**Sağlanan veriler:**
· · ·

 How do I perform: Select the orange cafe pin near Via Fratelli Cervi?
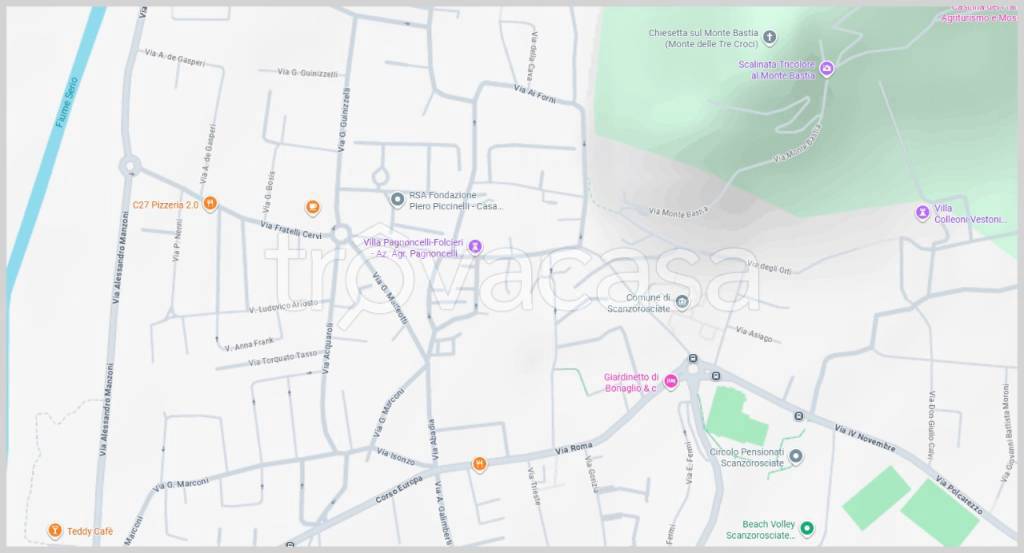(x=312, y=207)
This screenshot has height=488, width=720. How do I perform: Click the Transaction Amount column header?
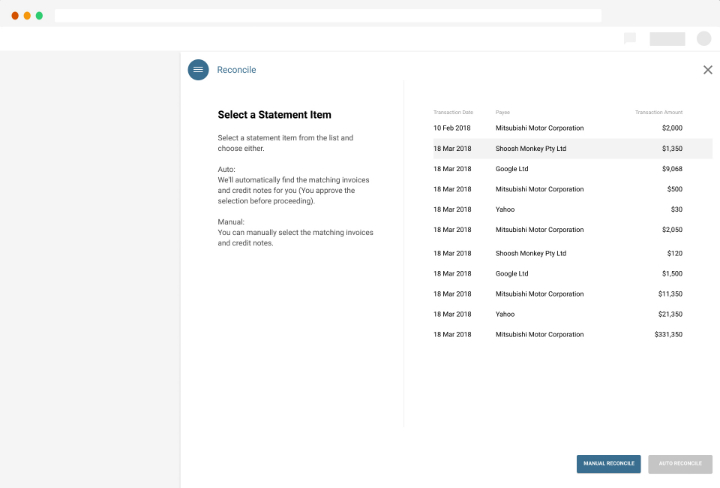tap(658, 112)
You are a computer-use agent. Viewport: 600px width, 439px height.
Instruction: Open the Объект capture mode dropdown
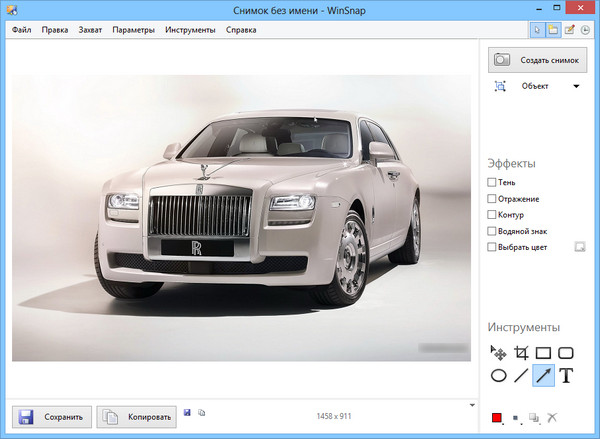576,87
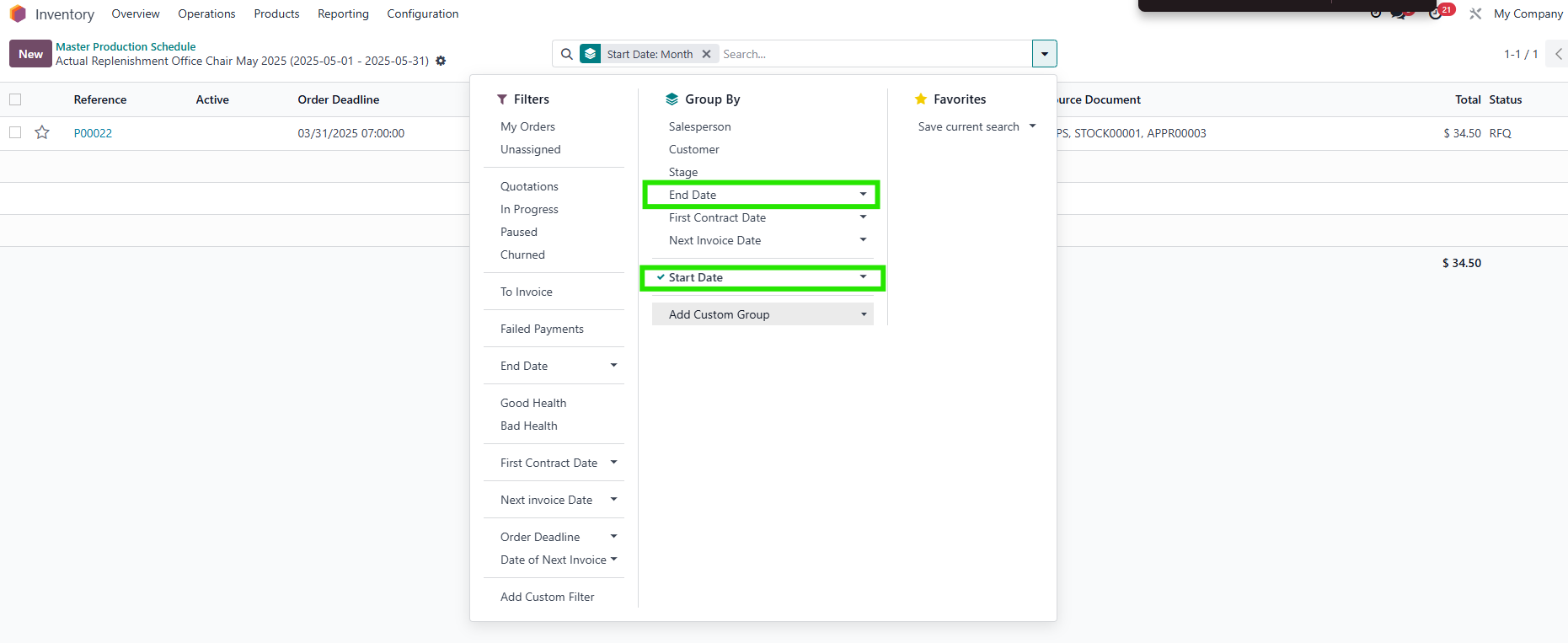Remove the Start Date: Month group facet
This screenshot has height=643, width=1568.
[x=707, y=54]
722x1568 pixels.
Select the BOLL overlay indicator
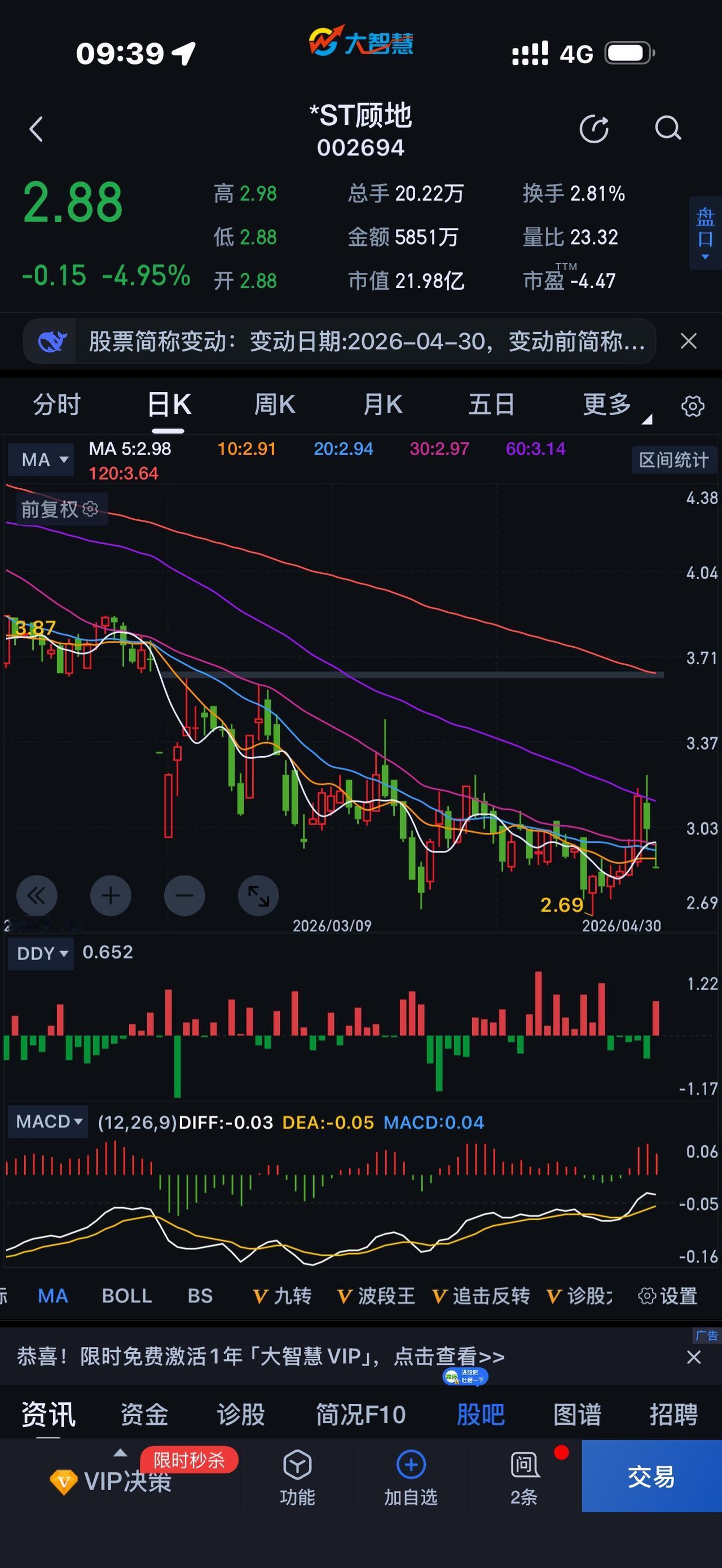(126, 1296)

· · ·

**Yapılacak iş:** Yukarıdaki kayıtların tüm satırlarını boş satırları atlayarak numaralı bir liste olarak biçimlendirin. Resimleri yanıta koymayın.

**Görevin yanıtı:**
1.  How do I perform: Select the orange cafe pin near Via Fratelli Cervi?
2. (x=312, y=207)
3. This screenshot has height=488, width=720. How do I perform: Click the Transaction Amount column header?
4. tap(658, 112)
5. You are a computer-use agent. Viewport: 600px width, 439px height.
6. Instruction: Open the Объект capture mode dropdown
7. 576,87
8. Remove the Start Date: Month group facet
9. This screenshot has height=643, width=1568.
10. [x=707, y=54]
11. 722x1568 pixels.
12. Select the BOLL overlay indicator
13. (126, 1296)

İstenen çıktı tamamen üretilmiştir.